* **Objective**
Copy everything from the line containing "The height and" down to the end of the entries below, word for word.
++++++
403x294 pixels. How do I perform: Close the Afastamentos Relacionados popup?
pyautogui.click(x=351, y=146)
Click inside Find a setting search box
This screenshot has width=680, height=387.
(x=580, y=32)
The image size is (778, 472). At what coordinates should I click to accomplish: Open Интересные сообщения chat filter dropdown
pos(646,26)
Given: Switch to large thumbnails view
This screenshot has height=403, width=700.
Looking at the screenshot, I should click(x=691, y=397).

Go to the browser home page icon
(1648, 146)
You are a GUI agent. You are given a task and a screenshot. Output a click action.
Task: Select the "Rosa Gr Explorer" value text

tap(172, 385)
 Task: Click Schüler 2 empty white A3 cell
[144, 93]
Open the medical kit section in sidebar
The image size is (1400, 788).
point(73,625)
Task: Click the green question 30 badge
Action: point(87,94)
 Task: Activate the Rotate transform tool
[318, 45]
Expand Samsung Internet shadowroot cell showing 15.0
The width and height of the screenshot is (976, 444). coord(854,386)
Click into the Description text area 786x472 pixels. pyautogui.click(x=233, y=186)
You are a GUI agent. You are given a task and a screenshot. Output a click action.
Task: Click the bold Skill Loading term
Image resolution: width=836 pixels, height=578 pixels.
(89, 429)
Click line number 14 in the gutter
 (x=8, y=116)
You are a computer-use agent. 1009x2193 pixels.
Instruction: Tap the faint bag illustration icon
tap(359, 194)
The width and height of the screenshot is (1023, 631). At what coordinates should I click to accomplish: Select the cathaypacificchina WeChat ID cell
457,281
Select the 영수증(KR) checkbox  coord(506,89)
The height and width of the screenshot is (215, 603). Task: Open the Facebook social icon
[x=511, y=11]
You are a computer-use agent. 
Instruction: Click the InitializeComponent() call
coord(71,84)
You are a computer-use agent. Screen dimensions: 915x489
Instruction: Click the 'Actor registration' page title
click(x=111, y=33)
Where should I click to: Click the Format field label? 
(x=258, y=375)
++++++
* **Solution**
The height and width of the screenshot is (215, 603). Task: Open the Facebook social icon
[x=511, y=11]
You are a computer-use agent. 
Instruction: Click the InitializeComponent() call
coord(71,84)
You are a computer-use agent. Screen dimensions: 915x489
Instruction: Click the 'Actor registration' page title
click(x=111, y=33)
Where should I click to: Click the Format field label? 
(x=258, y=375)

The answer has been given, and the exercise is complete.